Menstrual phase and oral contraceptive use may influence how the immune system responds to exercise. Estrogens generally enhance immunity while androgens can suppress it. (Again, this may explain why women tend to do better with colds than men.)
Poor quality sleep and/or prolonged sleep deprivation jeopardizes immune function.
Exercising in a hot or cold environment doesn’t appear to be that much more stressful than exercising in a climate controlled environment.
For example, exercising in a slightly cool environment might boost the immune system. But full-fledged hypothermia may suppress immune function. While using a sauna or hot bath may stimulate better immunity in those with compromised immune function.
Exposure to higher altitudes has a limited influence on immunity.
It’s unclear exactly how obese folks respond to exercise in terms of immunity. Changes in insulin sensitivity and inflammation at rest may blunt or exaggerate their immune response to exercise.
There’s evidence that immune alterations affect mood and inflammation. Clinical depression is two to threefold higher among patients with diseases that have elevated inflammatory activity.
(Note: moderate exercise appears to act as an anti-inflammatory in those with inflammatory conditions).
There is a theory that IL-6 (a compound released after prolonged intensive exercise) may be produced in abnormal ways in some people, leading to fatigue, flu-like symptoms, and depressed mood.
The more “trained” you are, the better your body tends to handle exercise. In other words, it’s not as much of a stressor.
Just in case you glossed over the previous sentence I’ll reiterate it: a higher level of fitness is protective as it may limit the stress response to exercise.
Textbook guidelines for exercising while sick
- Day 1 of illness:
Only low intensity exercise with symptoms like sore throat, coughing, runny nose, congested nose.
No exercise at all when experiencing muscle/joint pain, headache, fever, malaise, diarrhea, vomiting.
- Day 2 of illness:
If body temp >37.5-38 C, or increased coughing, diarrhea, vomiting, do not exercise.
If no fever or malaise and no worsening of “above the neck” symptoms: light exercise (pulse <120 bpm) for 30-45 minutes, by yourself, indoors if winter.
- Day 3 of illness:
If fever and symptoms still present: consult doctor.
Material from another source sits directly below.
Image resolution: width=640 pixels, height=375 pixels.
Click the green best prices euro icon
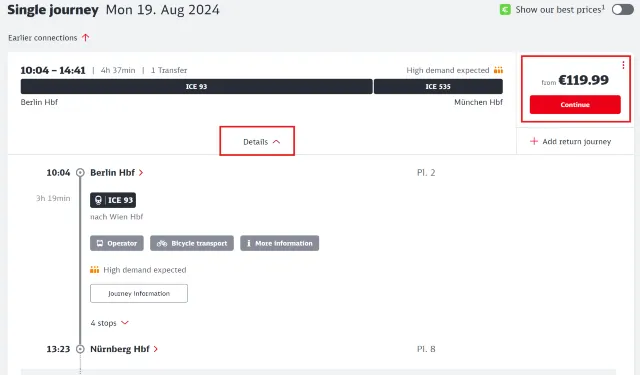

If no fever/malaise, and no worsening of initial symptoms: moderate exercise (pulse <150 bpm) for 45-60 min, by yourself, indoors.
- Day 4 of illness:
If no symptom relief, no exercise. Go to doctor.
If fever and other symptoms improved, wait 24 hours, then return to exercise.
If new symptoms appear, go to doctor.
Note: Some illnesses can indicate serious infections. So if you aren’t feeling better and recovering, see your doctor.
Also note: Ease back into exercise in proportion to the length of your sickness. If you were sick for 3 days. Take 3 days to ease back in.
To exercise or not? What the pros recommend
Now you know something about the immune system and how exercise interacts with it. But you still might be wondering whether you should exercise when you’re sick. I asked some of the best in the business for their insights.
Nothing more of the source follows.